Q-Chem provides a library of standard fragments with precomputed effective fragment potentials. Currently the library includes common organic solvents, nucleobases, and molecules from S22 and S66 datasets for non-covalent interactions; see Table 11.8. EFP potentials in gamess format are supported by new EFPMAN2 module. They are stored in $QCAUX/fraglib directory.
|guanine enol N7||GUANINE_EN7_L|
|guanine enol N9||GUANINE_EN9_L|
|guanine enol N9RN7||GUANINE_EN9RN7_L|
|guanine keton N7||GUANINE_KN7_L|
|guanine keton N9||GUANINE_KN9_L|
|acetamide, S66, gas phase||ACETAMIDE_L|
|acetamide, S66, H-bonded dimer||ACETAMIDE_HB_L|
|acetic acid, S66, gas phase||ACETICAC_L|
|acetic acid, S66, H-bonded dimer||ACETICAC_HB_L|
|adenine, S22 stack dimer||ADENINE_L|
|adenine, S22 WC dimer||ADENINE_WC_L|
|formic acid, S22 H-bonded dimer||FORMICAC_HB_L|
|formamide, S22 dimer||FORMID_L|
|thymine, S22 stack dimer||THYMINE_L|
|thymine, S22 WC dimer||THYMINE_WC_L|
|uracil, S66, gas phase||URACIL_L|
|uracil, S66, H-bonded dimer||URACIL_HB_L|
Note: The fragments from Q-Chem fragment library have _L added to their names to distinguish them from user-defined fragments.

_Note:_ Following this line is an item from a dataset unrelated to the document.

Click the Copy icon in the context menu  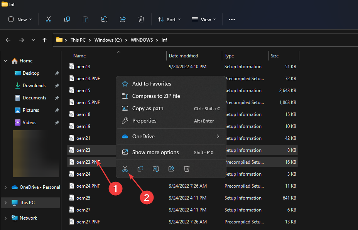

The parameters for the standard fragments were computed as follows. The geometries of the solvent molecules were optimized by MP2/cc-pVTZ; geometries of nucleobases were optimized with RI-MP2/cc-pVTZ. Geometries of molecules from S22 and S66 datasets are discussed in Ref. 315. The EFP parameters were obtained in gamess. To generate the electrostatic multipoles and electrostatic screening parameters, analytic DMA procedure was used, with 6-31+G* basis for non-aromatic compounds and 6-31G* for aromatic compounds and nucleobases. The rest of the potential, i.e., static and dynamic polarizability tensors, wave function, Fock matrix, etc., were obtained using 6-311++G(3df,2p) basis set.